→ WHAT IS EXPECTED
Search the listing for the word "height" and return each line that contains it.

→ TASK MATERIAL
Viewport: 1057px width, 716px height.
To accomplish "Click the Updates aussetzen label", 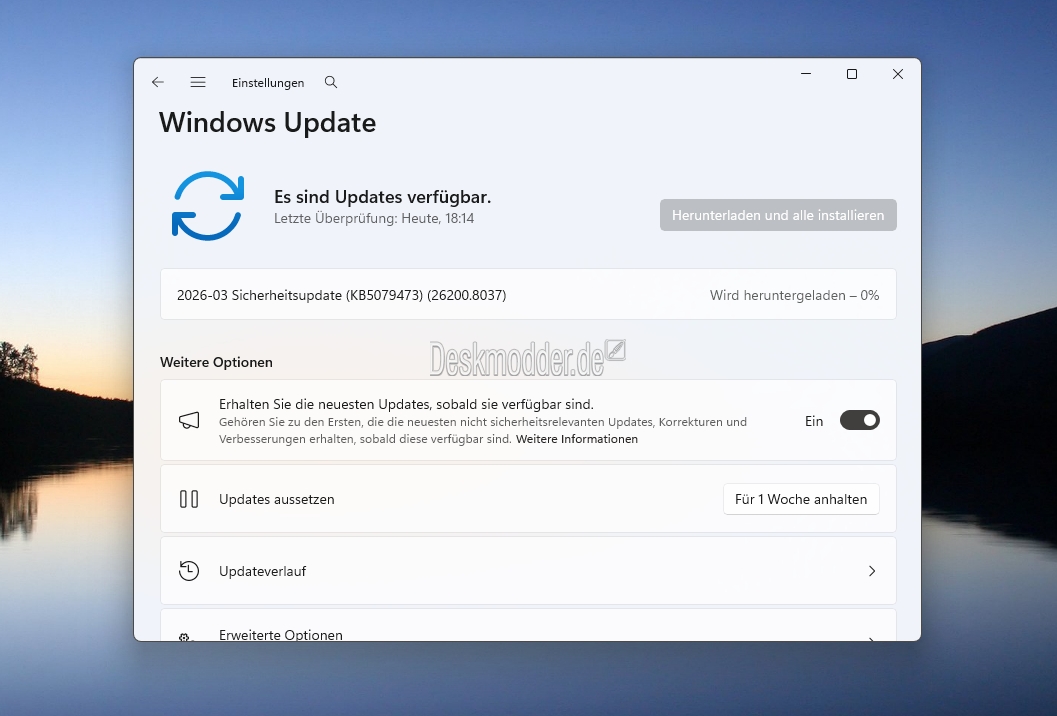I will (x=277, y=499).
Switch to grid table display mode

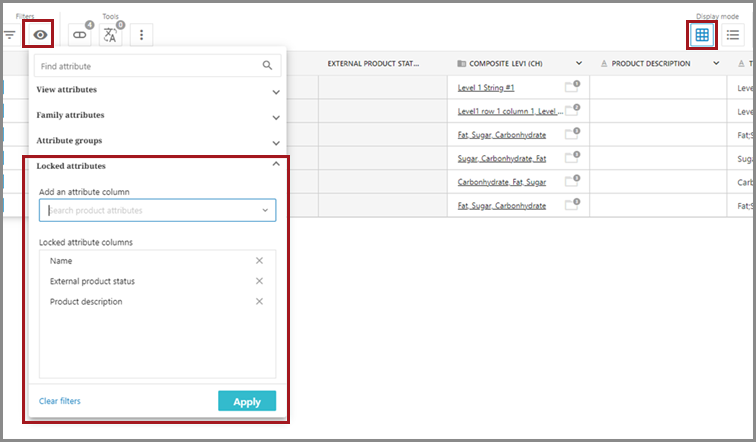point(702,35)
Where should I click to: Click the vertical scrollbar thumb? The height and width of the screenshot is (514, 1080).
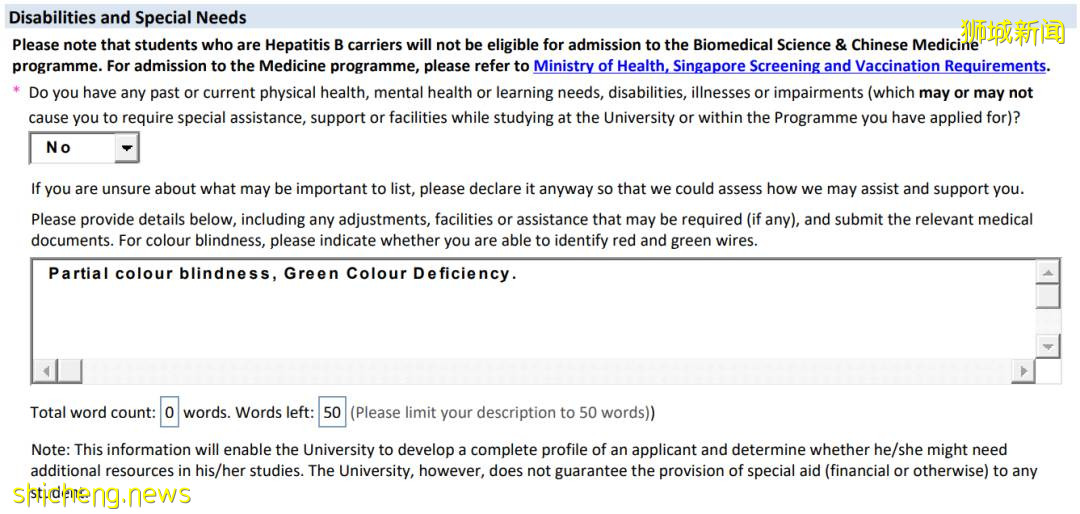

→ SOLUTION TO THIS PROBLEM
Viewport: 1057px width, 716px height.
Where should I click to: Click the vertical scrollbar thumb? The height and width of the screenshot is (514, 1080).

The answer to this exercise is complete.